------ EXCERPT PROVIDED ------

A GREAT SOURCE OF PROTEIN, WHIP UP THESE EASY KEBABS USING TURKEY MINCE AND FRESH HERBS FOR LUNCH, DINNER OR A SNACK.
INGREDIENTS FOR THE KEBABS (SERVES 4):
- 600g turkey mince
- 1 small bunch flat-leaf parsley, chopped
- 1 small red onion, finely chopped
- 1 tsp ground cumin
- 1/2 tsp ground coriander
- 1/2 tsp paprika
- 1 tsp salt
- Freshly ground black pepper
- Wooden skewers, soaked in water beforehand
INGREDIENTS FOR THE SALSA:
- 4 large vine tomatoes, cored and diced
- 1/2 small red onion, finely chopped
- 2 tbsp distilled vinegar
- 1 pinch caster sugar
- 1 small bunch coriander, finely chopped
- Salt, to taste
- 250g low-fat Greek yoghurt
- 1 small clove garlic, finely chopped
- 1/2 lemon, juiced
- 4 white pitta breads
METHOD FOR THE KEBABS:
- Preheat the grill to hot. Scrunch together all the ingredients for the kebabs in a large mixing bowl, seasoning with freshly ground black pepper to taste.
- Divide the mixture into eight and shape into rough kebabs, threading them onto the skewers.
- Arrange on a grilling tray and grill for 8-10 minutes, turning frequently, until golden on the outside, and no longer pink in the centre.
- Remove from the grill and cover loosely with aluminum foil to keep warm.
METHOD FOR THE SALSA:
- Thoroughly stir together all the ingredients for the salsa in a serving bowl. Season to taste with salt before covering and chilling until needed.
METHOD FOR SERVING:
- Stir together the yoghurt, garlic, and lemon juice with a little salt to taste.
- Warm the pitta breads under the grill before serving with the kebabs, yoghurt sauce, and prepared salsa on the side.

------

• WHAT NEEDS TO BE DONE:
In the turkey kebab recipe, why are the grilled kebabs covered loosely with aluminum foil? Please answer in one to three sentences.

------ SUPPLIED RECORDS ------

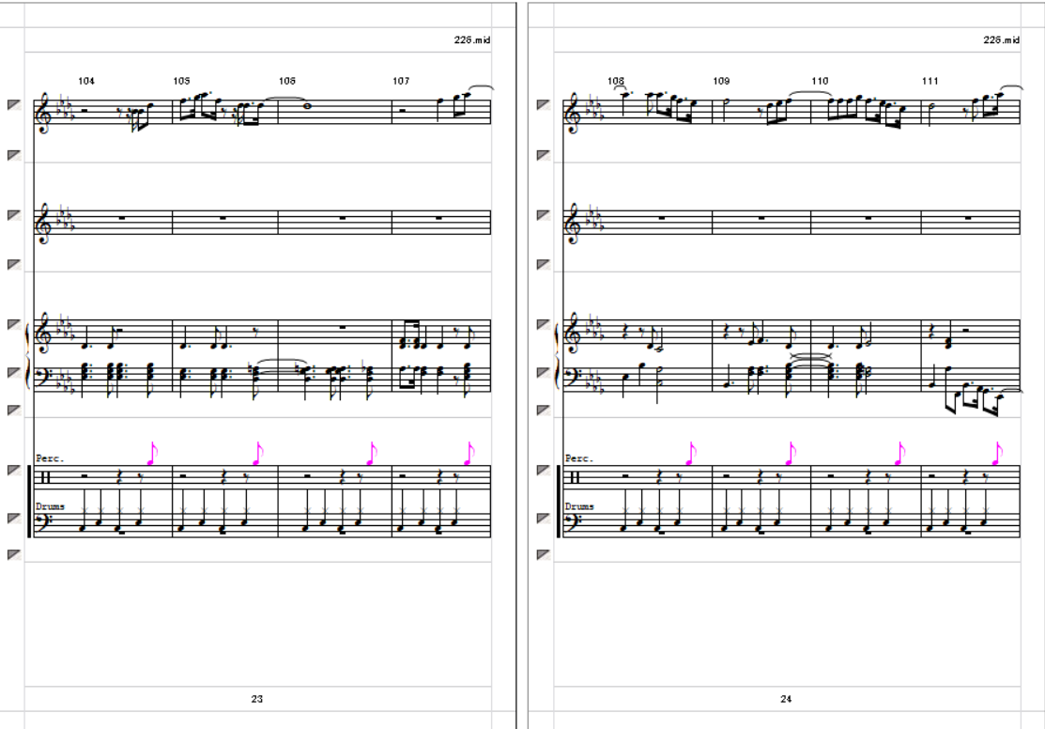Click the piano bass staff handle on page 24
1045x729 pixels.
[x=544, y=373]
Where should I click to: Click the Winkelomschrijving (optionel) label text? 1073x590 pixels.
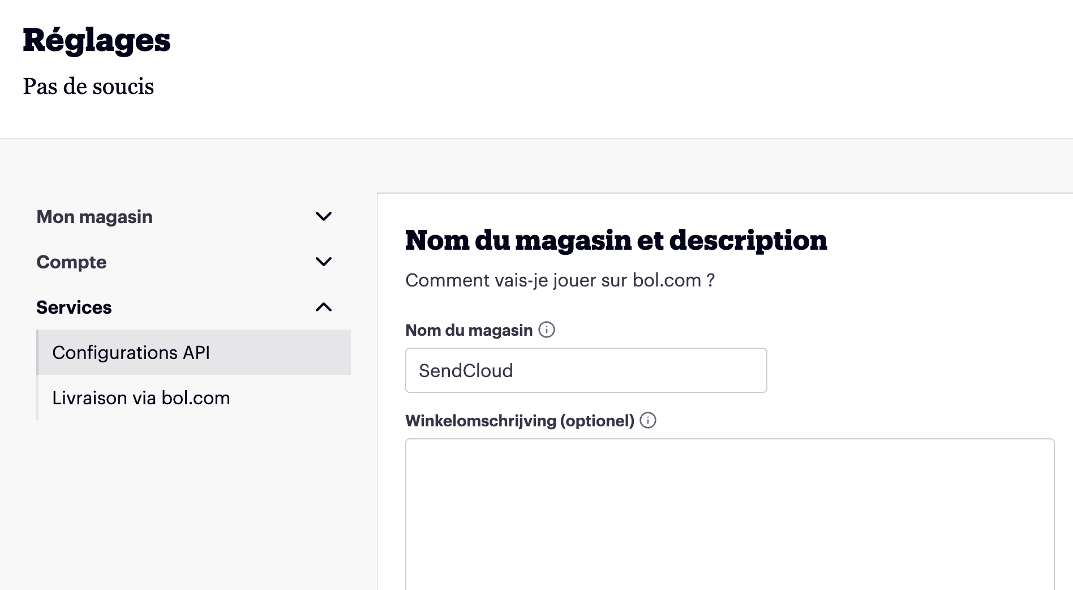coord(520,421)
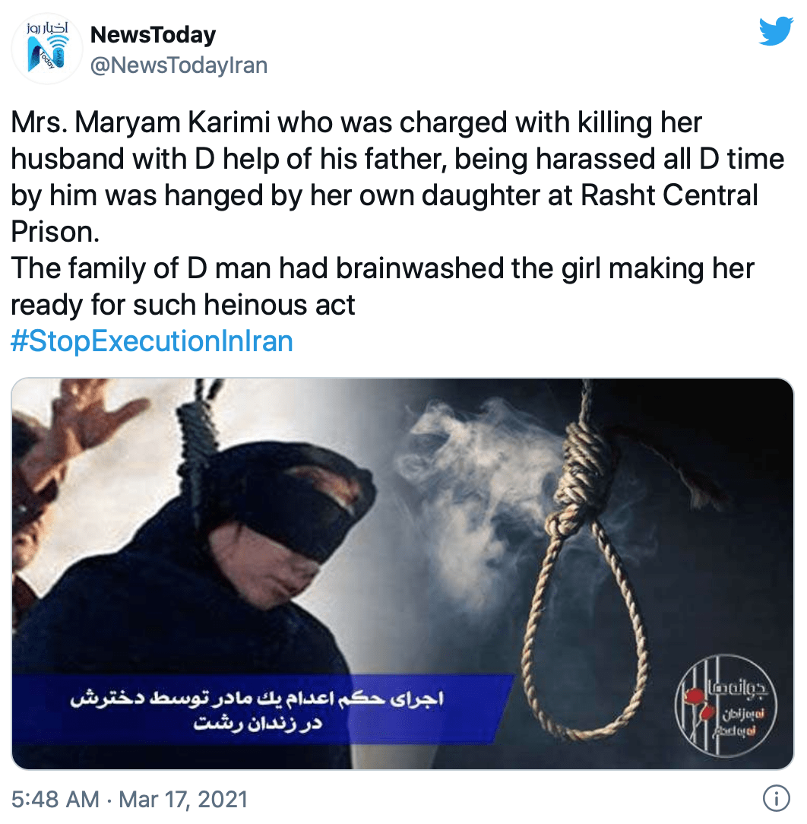
Task: Visit the @NewsTodayIran handle
Action: [x=179, y=65]
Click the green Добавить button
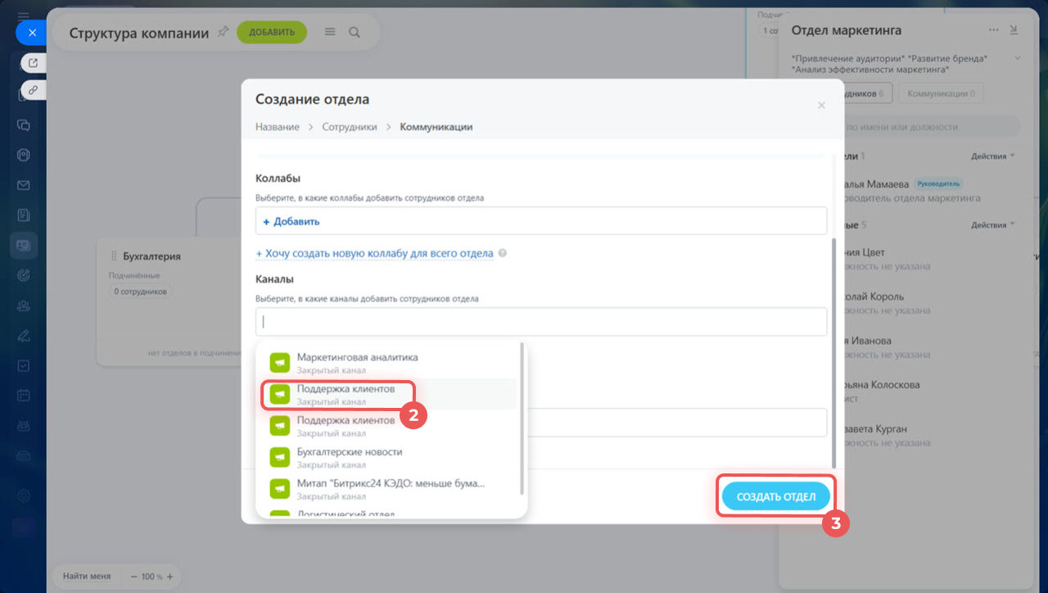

------

• WRITTEN ANSWER:
Once the kebabs come off the grill, they are covered loosely with aluminum foil to keep them warm.